Word and element location data -
## BEGIN

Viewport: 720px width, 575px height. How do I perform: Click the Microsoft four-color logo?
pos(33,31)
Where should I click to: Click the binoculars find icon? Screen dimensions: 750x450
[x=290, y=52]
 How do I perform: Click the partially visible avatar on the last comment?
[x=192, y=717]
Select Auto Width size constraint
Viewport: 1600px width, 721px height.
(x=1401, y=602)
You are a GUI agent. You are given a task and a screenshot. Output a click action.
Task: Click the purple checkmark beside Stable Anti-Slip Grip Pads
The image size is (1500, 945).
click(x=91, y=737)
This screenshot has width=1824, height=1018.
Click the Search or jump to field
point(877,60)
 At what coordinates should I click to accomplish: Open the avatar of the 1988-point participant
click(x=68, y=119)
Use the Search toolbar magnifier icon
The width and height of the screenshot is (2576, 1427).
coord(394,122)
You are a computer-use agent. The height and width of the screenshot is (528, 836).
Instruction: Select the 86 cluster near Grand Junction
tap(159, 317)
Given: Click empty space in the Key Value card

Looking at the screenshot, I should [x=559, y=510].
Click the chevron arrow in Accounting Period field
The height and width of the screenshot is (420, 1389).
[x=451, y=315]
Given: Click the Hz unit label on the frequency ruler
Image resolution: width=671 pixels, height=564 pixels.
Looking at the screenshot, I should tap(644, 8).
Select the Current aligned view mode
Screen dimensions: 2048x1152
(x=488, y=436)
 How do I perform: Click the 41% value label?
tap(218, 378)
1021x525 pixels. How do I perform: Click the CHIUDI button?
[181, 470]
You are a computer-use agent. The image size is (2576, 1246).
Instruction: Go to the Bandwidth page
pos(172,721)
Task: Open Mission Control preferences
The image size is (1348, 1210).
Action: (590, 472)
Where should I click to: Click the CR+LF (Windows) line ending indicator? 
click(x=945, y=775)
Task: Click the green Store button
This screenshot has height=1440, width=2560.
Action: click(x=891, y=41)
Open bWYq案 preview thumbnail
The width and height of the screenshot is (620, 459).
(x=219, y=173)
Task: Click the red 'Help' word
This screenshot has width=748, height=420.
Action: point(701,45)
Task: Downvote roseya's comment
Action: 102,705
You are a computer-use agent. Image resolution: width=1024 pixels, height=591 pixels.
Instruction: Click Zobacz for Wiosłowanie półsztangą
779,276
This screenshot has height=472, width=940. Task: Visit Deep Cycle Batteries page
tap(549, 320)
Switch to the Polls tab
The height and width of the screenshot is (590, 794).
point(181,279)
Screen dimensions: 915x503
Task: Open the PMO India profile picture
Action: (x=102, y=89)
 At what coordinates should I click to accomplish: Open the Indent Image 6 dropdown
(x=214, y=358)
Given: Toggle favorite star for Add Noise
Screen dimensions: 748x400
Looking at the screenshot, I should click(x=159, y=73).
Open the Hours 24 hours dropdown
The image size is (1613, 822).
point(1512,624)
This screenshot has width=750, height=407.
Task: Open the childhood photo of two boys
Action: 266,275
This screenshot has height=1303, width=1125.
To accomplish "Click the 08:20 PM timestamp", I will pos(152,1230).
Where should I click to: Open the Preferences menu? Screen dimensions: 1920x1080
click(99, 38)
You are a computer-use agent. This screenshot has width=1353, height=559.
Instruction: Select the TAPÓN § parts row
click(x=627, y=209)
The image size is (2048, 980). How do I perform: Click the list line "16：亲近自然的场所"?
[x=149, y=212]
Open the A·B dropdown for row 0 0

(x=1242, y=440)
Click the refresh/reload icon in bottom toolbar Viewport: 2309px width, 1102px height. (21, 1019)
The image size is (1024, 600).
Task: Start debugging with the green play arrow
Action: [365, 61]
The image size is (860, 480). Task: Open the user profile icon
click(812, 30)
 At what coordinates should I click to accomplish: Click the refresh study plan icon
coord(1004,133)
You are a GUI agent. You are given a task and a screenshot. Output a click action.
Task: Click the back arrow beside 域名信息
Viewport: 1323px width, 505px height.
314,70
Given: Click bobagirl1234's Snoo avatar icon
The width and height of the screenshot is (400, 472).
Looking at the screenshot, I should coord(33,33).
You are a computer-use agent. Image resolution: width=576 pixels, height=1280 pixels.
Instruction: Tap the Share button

## END

Instructions to follow - Rewrite the lines starting at "You are a computer-use agent. The height" and ending at "Looking at the screenshot, I should [x=559, y=510].", swapping "Key Value card" for "Key Value panel" and leaving everything else as it stands.

Response to this exercise -
You are a computer-use agent. The height and width of the screenshot is (528, 836).
Instruction: Select the 86 cluster near Grand Junction
tap(159, 317)
Given: Click empty space in the Key Value panel

Looking at the screenshot, I should [x=559, y=510].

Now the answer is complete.